Depuis la crise de 2008, l’investissement est trop faible aux Etats-Unis comme dans l’Union européenne. Mais ce n’est pas pour les mêmes raisons, explique Thomas Philippon, économiste à la Stern, l’école de commerce de la New York University. Présentés à Sintra (Portugal), au forum annuel de la Banque centrale européenne (BCE), ses derniers travaux montrent que, sur le sujet, le Vieux Continent est en meilleure posture que le pays de Donald Trump. Une fois n’est pas coutume…

Votre nouvelle étude montre que la faiblesse de l’investissement en Europe n’a pas les mêmes ressorts que celle observée aux Etats-Unis. Pourquoi ?

Dans l’Union européenne, les années de récession, qui se sont accompagnées d’une baisse de la demande et d’une hausse des coûts de financement, ont sans surprise pesé sur l’investissement. Mais la situation des Etats-Unis est très différente : l’économie a redémarré bien avant, le taux de chômage est au plus bas, les entreprises enregistrent des profits records… En toute logique, ces dernières devraient investir bien plus qu’elles ne le font aujourd’hui !

Alors pourquoi ne le font-elles pas ?

A cause de la forte concentration que l’on a observée outre-Atlantique dès le début des années 2000. Les entreprises américaines sont en position dominante sur leurs secteurs. Elles ne sont plus défiées par la concurrence, et n’ont donc plus de raison d’investir autant qu’autrefois. Dit autrement : aux Etats-Unis, la concentration des entreprises pénalise l’investissement.

Comment expliquer ce phénomène de consolidation aux Etats-Unis ?

Il tient beaucoup à l’absence de consensus politique sur le sujet, qui a laissé une grande place aux lobbys. Sous leur action, les barrières antitrust sont tombées une à une. Le paradoxe est que dans les années 1990, le niveau de concentration des entreprises était bien plus élevé dans l’Union européenne. Mais les Etats membres ont suivi les recommandations des grandes institutions, comme l’Organisation de coopération et développement économiques (OCDE).

Surtout, la direction générale de la concurrence, à la Commission européenne, a fait son travail. Elle a favorisé l’instauration d’une plus grande concurrence dans de nombreux secteurs, comme les télécoms, en résistant aux groupes de pression.

Quelles en sont les conséquences pour les consommateurs américains et européens ?

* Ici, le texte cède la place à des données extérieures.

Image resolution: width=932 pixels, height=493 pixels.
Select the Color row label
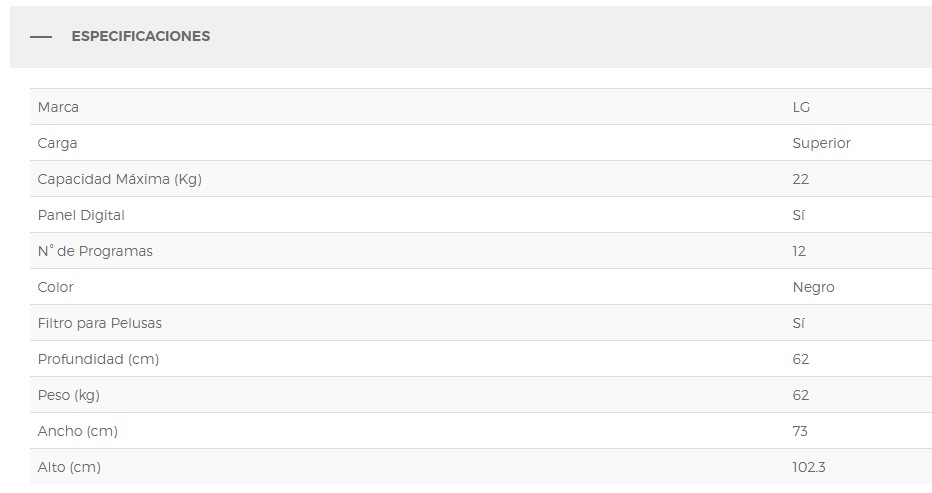[x=56, y=287]
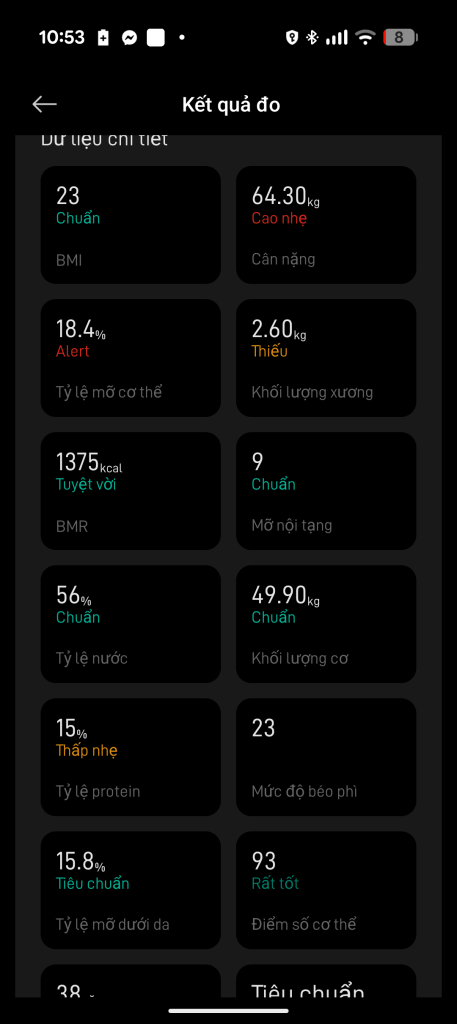
Task: Open the Tỷ lệ mỡ dưới da card
Action: 131,890
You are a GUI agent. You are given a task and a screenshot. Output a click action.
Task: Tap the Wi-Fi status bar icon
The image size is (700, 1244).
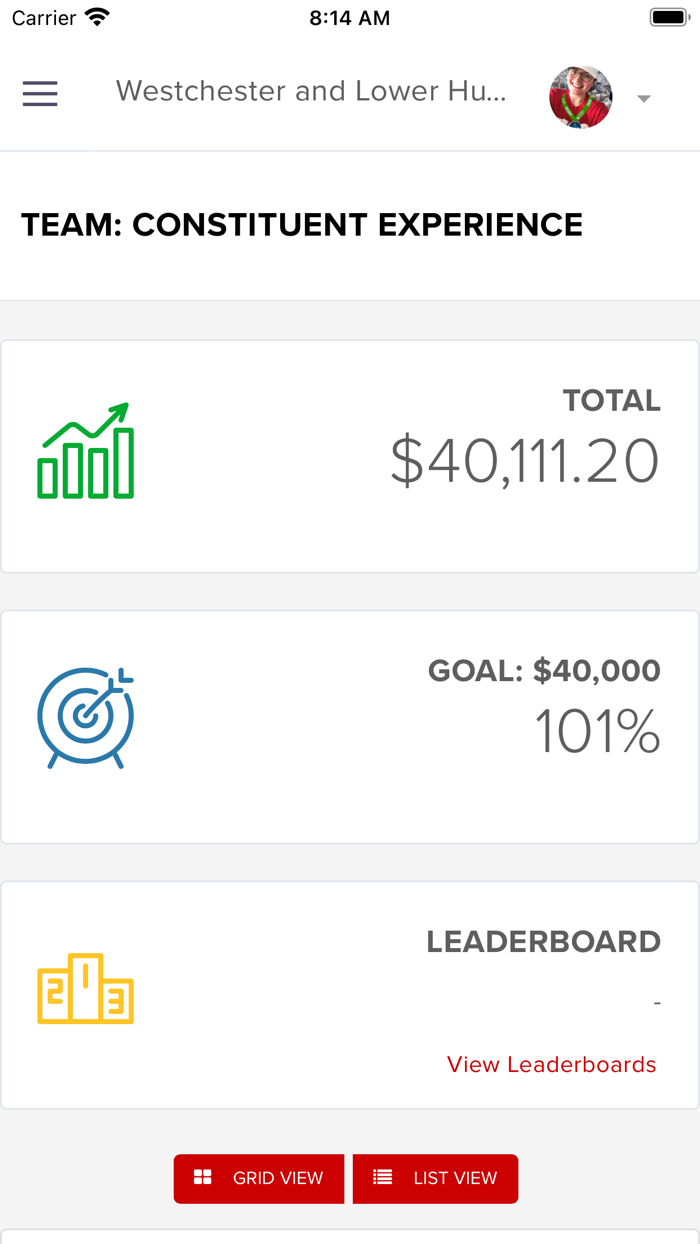(97, 17)
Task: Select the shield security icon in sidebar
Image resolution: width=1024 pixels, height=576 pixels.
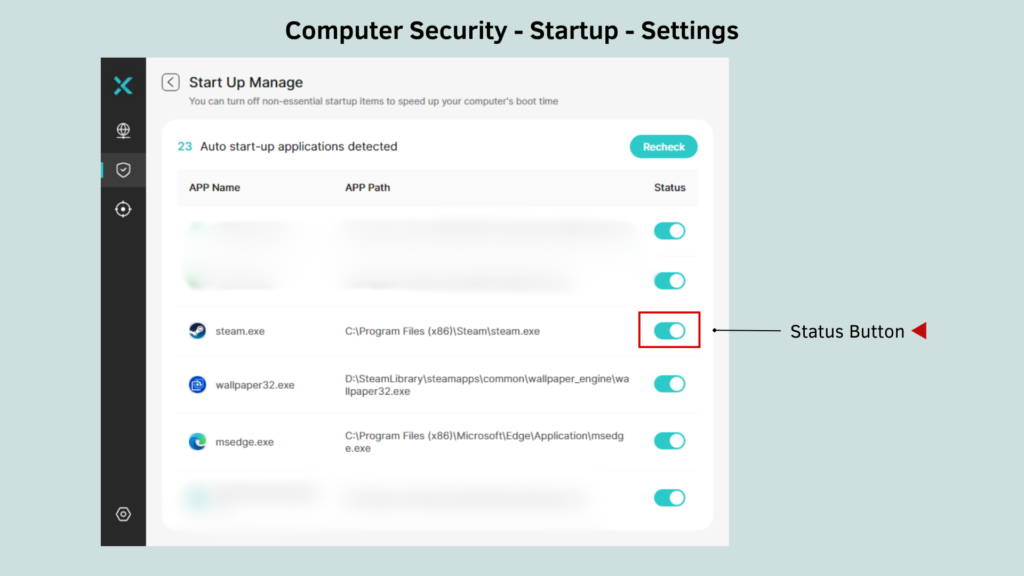Action: (122, 169)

Il y a quinze ans, un nombre incroyable de produits et services étaient moins chers aux Etats-Unis qu’en Europe. Désormais, c’est l’inverse. Il suffit de jeter un œil aux tarifs des billets d’avion, des services bancaires ou encore des télécoms pour le constater. Ces dernières années, les prix des forfaits de téléphones mobiles ont baissé d’une cinquantaine d’euros en Europe. Outre-Atlantique, ils n’ont pas bougé.

Enfin une bonne nouvelle pour l’Union européenne…

Oui. La baisse de l’investissement européen est conjoncturelle : maintenant que la reprise se raffermit, il devrait redémarrer. En revanche, l’anémie de l’investissement américain est structurelle. C’est bien plus préoccupant.

Peut-on en conclure que la croissance européenne va bientôt surpasser celle des Etats-Unis ?

Pas si vite ! Les Etats-Unis conservent encore de nombreux atouts. Dans les nouvelles technologies, les géants tels que Google ou Facebook continuent d’investir de façon dynamique, notamment parce que ces entreprises se considèrent comme mondiales plus qu’américaines. Elles continuent donc d’innover pour rester à la page.

Mais si la concentration observée outre-Atlantique se poursuit et ne recule pas, la croissance de long terme du pays en sera mécaniquement affectée. D’autant que les profits qui ne sont plus investis sont redistribués en dividendes, ce qui accroît un peu plus encore les inégalités de richesse…

De son côté, l’Union européenne a encore beaucoup à faire, notamment pour augmenter la concurrence dans les services et professions protégées. Sans parler du défi de la démographie déclinante. Mais elle a, plus que jamais, une fenêtre de tir pour augmenter la croissance de demain.